Due to their ability to freely cross borders, birds are an oft-used symbol in the migrant rights movement. Set in a Norfolk turkey abattoir in the months leading up to Christmas, Marco Martins’ Great Yarmouth takes this symbol of hope and inverts it. Housed in battery farm-like conditions and with their passports confiscated, the Portuguese migrant workers in Martins’ film have more in common with the doomed turkeys they’re being (barely) paid to process. It’s not the most subtle metaphor, but it’s an effective one.
Great Yarmouth follows Tânia (Martins regular Beatriz Batarda), a former abattoir worker who’s clawed her way up to a role supervising the Portuguese workforce. She considers herself a mother figure to the workers, though the superficial and one-sided nature of this relationship reveals itself as the film progresses. She chaperones them to and from their squalid hotel accommodation, takes exorbitant rent and transport costs out of their measly wages, and ‘safeguards’ their passports. In short, she oversees their exploitation. Tânia’s self-preservation and ambition battle with her guilt and duty of care, and Batarda’s performance of a character teetering on this moral see-saw is riveting.
When not being demonised, migrants are often dehumanised with benevolent stereotypes that leave those who deviate to fall through the cracks.
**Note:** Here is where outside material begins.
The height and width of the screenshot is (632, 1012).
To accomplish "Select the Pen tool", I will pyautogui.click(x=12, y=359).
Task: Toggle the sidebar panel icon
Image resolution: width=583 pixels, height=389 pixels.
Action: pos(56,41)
Tânia’s complicity in the suffering of her fellow Portuguese allows for a nuance devoid from common tropes like the hard worker or the helpless victim. But it’s also clear that Tânia is a small cog in a rotten system, and that those with more power feign ignorance of the dirty work she carries out. The British managers Tânia reports to make half-hearted inquiries about the workers’ conditions, only to complain about them asking for breaks.
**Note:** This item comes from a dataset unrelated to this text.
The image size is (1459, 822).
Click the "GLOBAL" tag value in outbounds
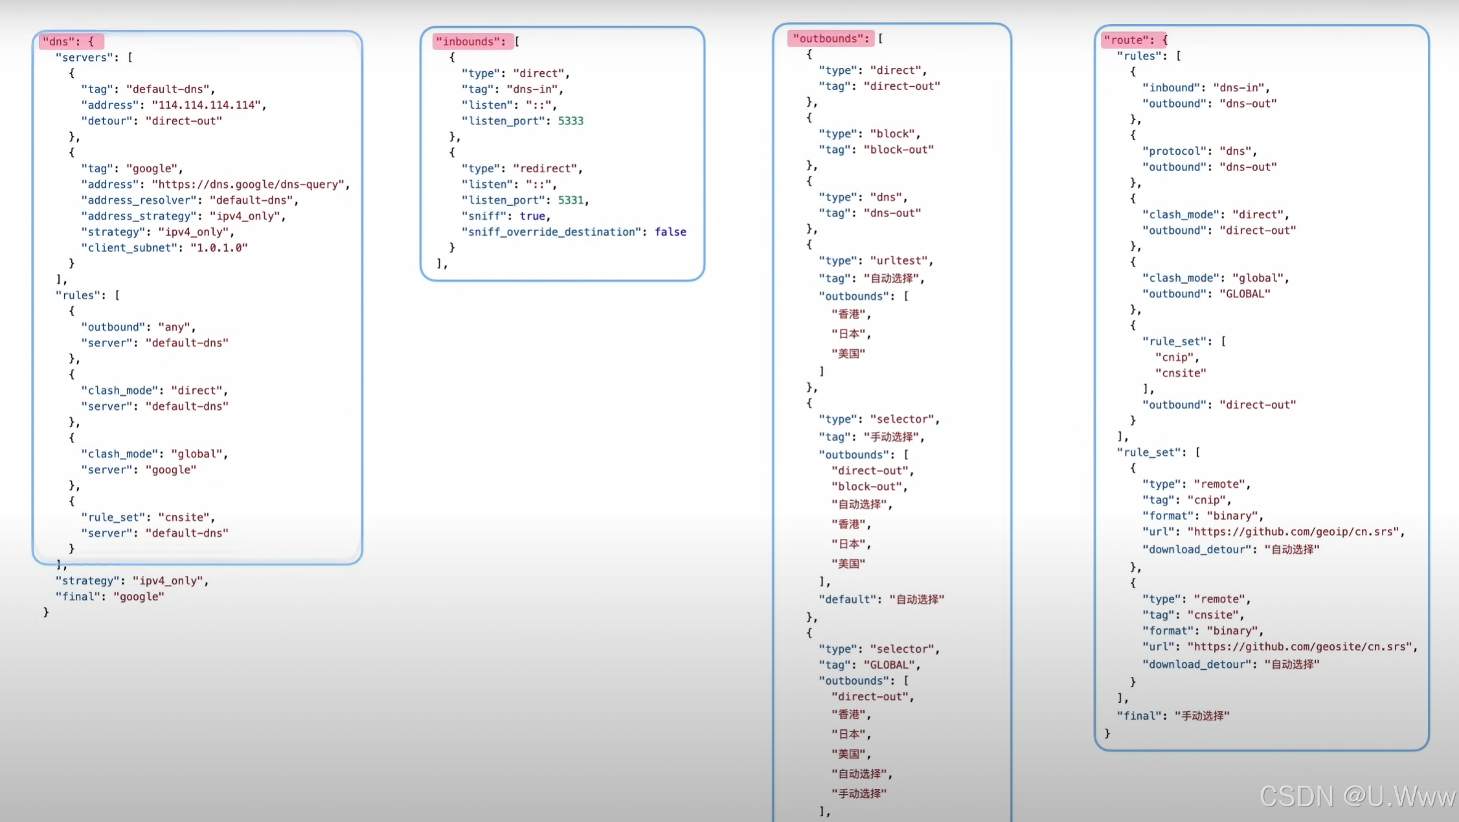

Tânia is married to Englishman Richie, a gambling addict who owns the hotels where the workers are accommodated. Kris Hitchen is skin-crawling as Richie and unrecognisable from his breakout role in Ken Loach’s Sorry We Missed You. The other men in Tânia’s orbit are her lovers Raúl and Carlos. Carlos takes a job in the abattoir to track down his brother Cardoso, a worker who accrues debt after suffering an injury at the deboning station.
Great Yarmouth is a relentlessly bleak watch from its plot to its visual language. Coloured in murky greens and blues, the neon lights of Great Yarmouth’s promenade strain against the gloom that cinematographer João Ribeiro submerges us in. Scenes of the turkeys being processed, filmed coolly and mechanically, are not for the faint-hearted.
In the film’s third chapter, Richie humiliates Raúl in a sadistic turn reminiscent of scenes from Lars von Trier and Yorgos Lanthimos films. Ben Sharrock’s Limbo, which followed asylum-seeking migrants on a Scottish island, offset its at times heavy subject matter with wickedly dark humour and romantic Hebridean scenery. Great Yarmouth offers no such relief, resulting in a punishing two hours that leaves you feeling bereft, grimy, and furious about the way this invisible workforce is treated.
A rare venture outside his native Portugal, Martins’ Great Yarmouth shines a light on so-called ‘economic migrants’ and the shadow economies they can find themselves working in. It’s a desolate film that condemns the UK government, whose anti-migrant politics and labour laws leave foreign workers vulnerable to exploitation in the first place.